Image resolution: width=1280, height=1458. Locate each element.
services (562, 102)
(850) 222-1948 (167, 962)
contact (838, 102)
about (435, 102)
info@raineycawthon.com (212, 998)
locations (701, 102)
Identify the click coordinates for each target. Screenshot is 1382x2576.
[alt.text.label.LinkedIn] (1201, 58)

● ● ● ● ● ● ●

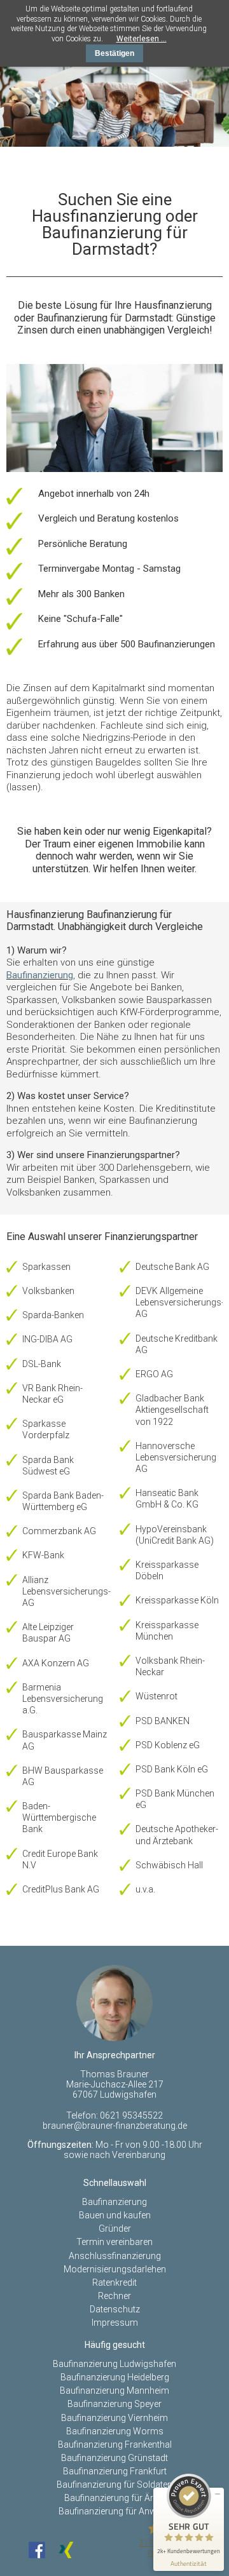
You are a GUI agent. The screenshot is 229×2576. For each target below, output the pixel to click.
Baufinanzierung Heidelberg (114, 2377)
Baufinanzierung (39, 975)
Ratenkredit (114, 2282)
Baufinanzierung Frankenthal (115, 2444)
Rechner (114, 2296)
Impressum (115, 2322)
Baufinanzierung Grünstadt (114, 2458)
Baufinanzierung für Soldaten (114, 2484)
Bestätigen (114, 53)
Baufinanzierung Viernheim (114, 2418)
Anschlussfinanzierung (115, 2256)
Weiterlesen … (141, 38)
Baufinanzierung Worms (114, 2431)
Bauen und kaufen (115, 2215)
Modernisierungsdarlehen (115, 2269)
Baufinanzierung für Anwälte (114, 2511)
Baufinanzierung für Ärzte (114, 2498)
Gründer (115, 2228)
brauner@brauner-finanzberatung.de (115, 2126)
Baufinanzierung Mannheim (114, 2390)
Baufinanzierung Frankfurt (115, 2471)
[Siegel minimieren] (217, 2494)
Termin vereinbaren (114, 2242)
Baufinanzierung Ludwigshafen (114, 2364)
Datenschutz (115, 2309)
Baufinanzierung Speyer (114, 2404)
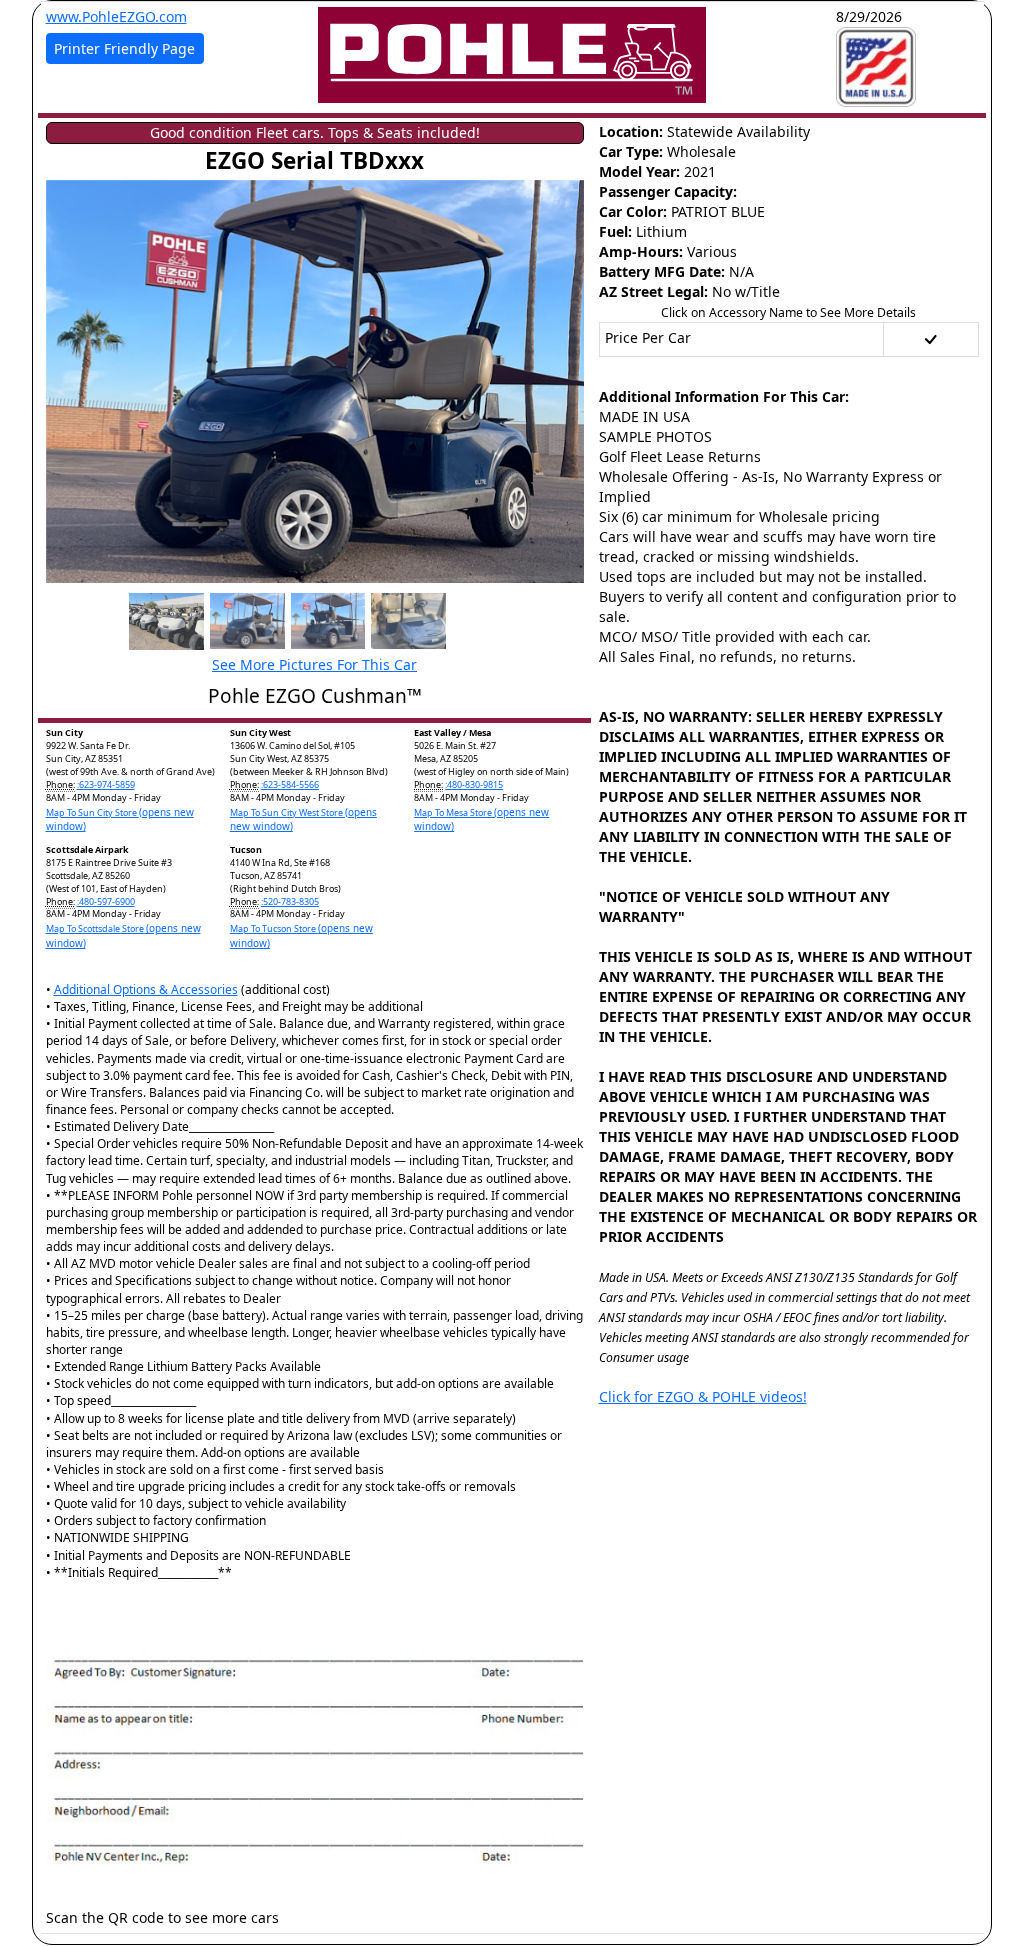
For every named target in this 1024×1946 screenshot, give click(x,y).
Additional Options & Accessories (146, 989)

● ● ● ● ● ● ●

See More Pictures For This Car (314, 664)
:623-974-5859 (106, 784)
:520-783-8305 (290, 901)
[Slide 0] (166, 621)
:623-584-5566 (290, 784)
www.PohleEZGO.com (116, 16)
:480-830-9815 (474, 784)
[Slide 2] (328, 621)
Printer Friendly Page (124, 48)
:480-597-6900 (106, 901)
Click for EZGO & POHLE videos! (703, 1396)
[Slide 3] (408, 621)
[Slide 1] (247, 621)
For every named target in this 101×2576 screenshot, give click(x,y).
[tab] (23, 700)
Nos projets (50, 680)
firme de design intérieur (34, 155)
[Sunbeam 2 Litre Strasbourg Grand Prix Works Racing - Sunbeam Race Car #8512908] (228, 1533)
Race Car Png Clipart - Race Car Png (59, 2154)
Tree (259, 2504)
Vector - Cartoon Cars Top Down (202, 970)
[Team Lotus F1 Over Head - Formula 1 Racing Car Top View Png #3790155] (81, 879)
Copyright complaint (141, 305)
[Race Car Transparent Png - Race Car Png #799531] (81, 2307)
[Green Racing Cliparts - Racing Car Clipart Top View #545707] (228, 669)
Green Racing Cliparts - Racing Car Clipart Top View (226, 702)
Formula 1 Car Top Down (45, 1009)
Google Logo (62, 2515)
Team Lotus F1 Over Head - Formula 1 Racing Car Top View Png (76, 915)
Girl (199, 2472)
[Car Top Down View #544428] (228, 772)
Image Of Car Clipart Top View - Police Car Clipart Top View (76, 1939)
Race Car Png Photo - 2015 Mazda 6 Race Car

● ● ● ● ● ● ●

WHAT NEEDS TO BE DONE: Beginning with the line above that contains "Vector - Cartoon Cars Top Down (202, 970)", copy each line exactly up to and including the line that contains "Race Car Png Photo - 2015 Mazda 6 Race Car", and go no further.

ANSWER FOR THIS EXERCISE:
Vector - Cartoon Cars Top Down (202, 970)
[Team Lotus F1 Over Head - Formula 1 Racing Car Top View Png #3790155] (81, 879)
Copyright complaint (141, 305)
[Race Car Transparent Png - Race Car Png #799531] (81, 2307)
[Green Racing Cliparts - Racing Car Clipart Top View #545707] (228, 669)
Green Racing Cliparts - Racing Car Clipart Top View (226, 702)
Formula 1 Car Top Down (45, 1009)
Google Logo (62, 2515)
Team Lotus F1 Over Head - Formula 1 Racing Car Top View Png (76, 915)
Girl (199, 2472)
[Car Top Down View #544428] (228, 772)
Image Of Car Clipart Top View - Police Car Clipart Top View (76, 1939)
Race Car Png Photo - 2015 Mazda 6 Race Car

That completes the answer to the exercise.